* _PROBLEM TO WORK ON_
Retype these rows word for word.

* _STORED ROWS_
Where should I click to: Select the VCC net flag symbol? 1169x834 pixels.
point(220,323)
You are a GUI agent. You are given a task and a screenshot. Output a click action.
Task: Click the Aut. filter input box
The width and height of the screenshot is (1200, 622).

* _COMPLETE RESPONSE_
Where should I click to: Select the VCC net flag symbol? 1169x834 pixels.
point(220,323)
You are a GUI agent. You are given a task and a screenshot. Output a click action.
Task: Click the Aut. filter input box
The width and height of the screenshot is (1200, 622).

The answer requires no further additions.